### THE TASKS:
**A)** In the excerpt about the Wolff family in wartime France, where did police intern Kurt on September 16?
**B)** Reproduce the rows unchanged, everything from the row containing "The width and height of the screenshot is (1080, 472)." down to the row containing "[x=241, y=567]", with both of those rows included.

### EXCERPT TO READ:
====
And then, as noted in Kurt’s diary on September 1, 1939: 0545h Hitler Angriff gegen Polen. With the German invasion of Poland, everything changed. Despite the Wolffs’ anti-fascist credentials and Nice-born son, the French government now regarded Kurt and Helen as enemy aliens. On September 16 police interned Kurt at the Stade de Colombes. Only the intervention of Wladimir d’Ormesson, the brother of a friend who had served as France’s chargé d’affaires in Munich, secured his release three weeks later. During Kurt’s internment, Helen decided to send my uncle Christian, then five, as far from the Nazi threat as possible. Not willing to risk leaving Paris herself, she called on a neighbor, a Madame Bouty, to escort him west on a train to a convent school in La Rochelle, where France runs into the sea.
By now the so-called Sitzkrieg (known in English as the “phony war”) had begun, with France and Britain bracing for the inevitable German attack. Through the French playwright and former diplomat Jean Giraudoux, Kurt and Helen had found work with the Ministry of Information, preparing propaganda leaflets to be dropped over those parts of Germany within range of French aircraft. “The only thing we lack is the freedom to travel, which could reunite us with our friends, in particular with you,” Kurt wrote his daughter in Munich at the end of April 1940. “But after all, in such times you can’t have everything—and it’s of course our wish and hope that freedom will return to us and doesn’t take too long to do so.”
Days later the phony war went real, and the Wehrmacht easily circumvented the Maginot Line. “Einfall Belgien, Holland,” reads Kurt’s diary for May 10—invasion of Belgium and Holland. As Germans who had taken part in the hostile leafleting of German territory, Kurt and Helen knew the stakes if they were to be caught. Under the threat of Sippenhaft, a medieval Germanic custom that the Third Reich would invoke to hold all blood relatives responsible for the crimes of any individual, their actions also jeopardized Niko and Maria, as well as Helen’s sister Liesl and her family, back in Germany. From two friends, professors of German at French universities, Kurt and Helen exacted a promise: if the Nazis make it to Paris and we’re still here, come shoot us so we can’t fall into their hands.
====
### TASK INPUT:
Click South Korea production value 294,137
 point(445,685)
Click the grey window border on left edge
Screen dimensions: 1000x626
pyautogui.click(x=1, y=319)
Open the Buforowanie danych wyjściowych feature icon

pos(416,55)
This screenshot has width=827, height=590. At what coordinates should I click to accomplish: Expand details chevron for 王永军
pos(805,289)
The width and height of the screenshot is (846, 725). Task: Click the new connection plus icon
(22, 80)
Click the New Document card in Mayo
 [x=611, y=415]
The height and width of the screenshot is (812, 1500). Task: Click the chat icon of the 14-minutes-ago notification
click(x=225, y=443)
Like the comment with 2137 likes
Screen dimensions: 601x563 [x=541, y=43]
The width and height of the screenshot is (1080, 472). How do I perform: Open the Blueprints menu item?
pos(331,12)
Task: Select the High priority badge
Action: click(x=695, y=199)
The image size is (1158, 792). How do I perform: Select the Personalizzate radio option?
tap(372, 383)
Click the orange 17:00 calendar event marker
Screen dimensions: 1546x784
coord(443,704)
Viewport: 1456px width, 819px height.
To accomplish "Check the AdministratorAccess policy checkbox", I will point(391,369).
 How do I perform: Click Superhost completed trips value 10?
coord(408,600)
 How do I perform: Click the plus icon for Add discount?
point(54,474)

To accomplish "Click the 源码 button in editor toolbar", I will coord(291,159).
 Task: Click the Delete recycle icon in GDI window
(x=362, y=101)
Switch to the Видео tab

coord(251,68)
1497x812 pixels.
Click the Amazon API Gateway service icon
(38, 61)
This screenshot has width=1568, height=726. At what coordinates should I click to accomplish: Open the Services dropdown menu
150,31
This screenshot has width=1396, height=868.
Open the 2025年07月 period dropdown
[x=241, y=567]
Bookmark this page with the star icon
====
### RESULTS:
**A)** At the Stade de Colombes.

**B)**
The width and height of the screenshot is (1080, 472). How do I perform: Open the Blueprints menu item?
pos(331,12)
Task: Select the High priority badge
Action: click(x=695, y=199)
The image size is (1158, 792). How do I perform: Select the Personalizzate radio option?
tap(372, 383)
Click the orange 17:00 calendar event marker
Screen dimensions: 1546x784
coord(443,704)
Viewport: 1456px width, 819px height.
To accomplish "Check the AdministratorAccess policy checkbox", I will point(391,369).
 How do I perform: Click Superhost completed trips value 10?
coord(408,600)
 How do I perform: Click the plus icon for Add discount?
point(54,474)

To accomplish "Click the 源码 button in editor toolbar", I will coord(291,159).
 Task: Click the Delete recycle icon in GDI window
(x=362, y=101)
Switch to the Видео tab

coord(251,68)
1497x812 pixels.
Click the Amazon API Gateway service icon
(38, 61)
This screenshot has width=1568, height=726. At what coordinates should I click to accomplish: Open the Services dropdown menu
150,31
This screenshot has width=1396, height=868.
Open the 2025年07月 period dropdown
[x=241, y=567]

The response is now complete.